- SELECTED EXCERPT -
──────
And all of this was happening because Evan Harris and Shelley Ross were not just writing about quitting. They were inventing an entire philosophy of quitting, a theory of quitting. Quitter Quarterly is like a scientific inquiry into the properties of quitting. For example, the euphoria of the quit.

Evan Harris

The euphoria of the quit. Quitting euphoria is an incredible thing. I don't know how much you have quit, but there is an incredible charge to quitting that is like a drug. It's like being in love kind of, except it's being in love with your decision.

Ira Glass

Evan Harris was writing about quitting, and thinking about quitting, and gathering the strength to quit her job and her boyfriend and her city, which, by the way, she did. And at some point in this entire process, her view of the world began to change. Quits and potential quits seemed to be everywhere. She would go out with a friend for coffee and, of course, talk about all this quitting business that she was thinking about all the time. And then this friend, no matter who it was, would come out with some story about something that he or she wanted to quit. Quitting started to seem like the engine that made everything in the world go round.
──────
- RAW RECORDS -
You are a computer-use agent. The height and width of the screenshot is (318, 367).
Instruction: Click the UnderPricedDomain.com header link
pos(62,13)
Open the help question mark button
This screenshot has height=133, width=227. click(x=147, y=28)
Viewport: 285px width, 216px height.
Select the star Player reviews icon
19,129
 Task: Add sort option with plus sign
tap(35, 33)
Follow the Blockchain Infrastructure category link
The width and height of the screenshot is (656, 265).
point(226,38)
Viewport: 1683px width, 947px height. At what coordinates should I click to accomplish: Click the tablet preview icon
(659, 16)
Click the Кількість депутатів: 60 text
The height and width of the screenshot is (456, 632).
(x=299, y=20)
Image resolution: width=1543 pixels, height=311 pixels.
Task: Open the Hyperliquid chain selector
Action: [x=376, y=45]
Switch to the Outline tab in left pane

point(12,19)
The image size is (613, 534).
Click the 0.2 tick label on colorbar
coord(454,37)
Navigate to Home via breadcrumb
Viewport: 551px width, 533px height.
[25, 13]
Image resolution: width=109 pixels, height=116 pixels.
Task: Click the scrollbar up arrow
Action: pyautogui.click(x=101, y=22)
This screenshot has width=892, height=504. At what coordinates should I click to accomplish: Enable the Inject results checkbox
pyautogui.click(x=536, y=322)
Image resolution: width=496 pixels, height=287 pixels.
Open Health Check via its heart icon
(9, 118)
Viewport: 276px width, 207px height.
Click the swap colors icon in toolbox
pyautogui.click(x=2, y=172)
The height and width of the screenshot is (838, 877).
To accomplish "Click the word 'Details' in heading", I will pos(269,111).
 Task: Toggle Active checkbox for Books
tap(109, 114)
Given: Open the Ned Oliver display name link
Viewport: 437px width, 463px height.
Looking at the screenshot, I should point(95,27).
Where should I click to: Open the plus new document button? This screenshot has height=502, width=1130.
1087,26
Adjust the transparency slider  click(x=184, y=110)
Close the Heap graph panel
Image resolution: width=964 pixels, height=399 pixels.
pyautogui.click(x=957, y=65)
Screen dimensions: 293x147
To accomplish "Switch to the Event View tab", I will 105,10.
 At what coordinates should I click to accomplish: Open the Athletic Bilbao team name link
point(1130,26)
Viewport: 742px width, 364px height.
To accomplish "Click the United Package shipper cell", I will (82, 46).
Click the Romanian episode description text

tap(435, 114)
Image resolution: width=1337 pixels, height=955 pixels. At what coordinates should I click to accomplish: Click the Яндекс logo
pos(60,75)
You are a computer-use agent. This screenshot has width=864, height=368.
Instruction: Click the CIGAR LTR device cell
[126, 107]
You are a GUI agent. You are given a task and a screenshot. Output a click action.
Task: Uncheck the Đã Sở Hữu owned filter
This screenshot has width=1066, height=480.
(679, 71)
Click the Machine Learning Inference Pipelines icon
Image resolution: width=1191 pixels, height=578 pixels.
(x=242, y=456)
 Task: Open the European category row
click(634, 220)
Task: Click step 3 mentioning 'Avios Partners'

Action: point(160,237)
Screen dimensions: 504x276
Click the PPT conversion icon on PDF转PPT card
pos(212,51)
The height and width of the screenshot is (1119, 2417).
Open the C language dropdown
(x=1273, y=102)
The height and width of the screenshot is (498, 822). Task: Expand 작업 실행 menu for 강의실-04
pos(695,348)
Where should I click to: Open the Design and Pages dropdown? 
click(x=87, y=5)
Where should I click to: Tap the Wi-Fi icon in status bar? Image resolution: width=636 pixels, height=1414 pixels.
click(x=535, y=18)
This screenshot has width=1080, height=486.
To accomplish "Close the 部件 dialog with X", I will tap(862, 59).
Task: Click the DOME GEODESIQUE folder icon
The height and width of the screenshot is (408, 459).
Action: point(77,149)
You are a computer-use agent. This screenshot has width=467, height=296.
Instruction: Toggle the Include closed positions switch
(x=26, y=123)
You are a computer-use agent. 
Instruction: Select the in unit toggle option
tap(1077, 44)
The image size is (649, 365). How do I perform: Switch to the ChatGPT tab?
──────
- PROBLEMS -
**1)** According to the excerpt about quitting, what is Quitter Quarterly like?
**2)** Swap "philosophy" for "science" and write out everything in the excerpt about quitting from "And all of this" down to "example, the euphoria of the quit." with that change.
Answer using only the text above, not the records.

- SOLUTIONS TO THE PROBLEMS -
**1)** A scientific inquiry into the properties of quitting.

**2)**
And all of this was happening because Evan Harris and Shelley Ross were not just writing about quitting. They were inventing an entire science of quitting, a theory of quitting. Quitter Quarterly is like a scientific inquiry into the properties of quitting. For example, the euphoria of the quit.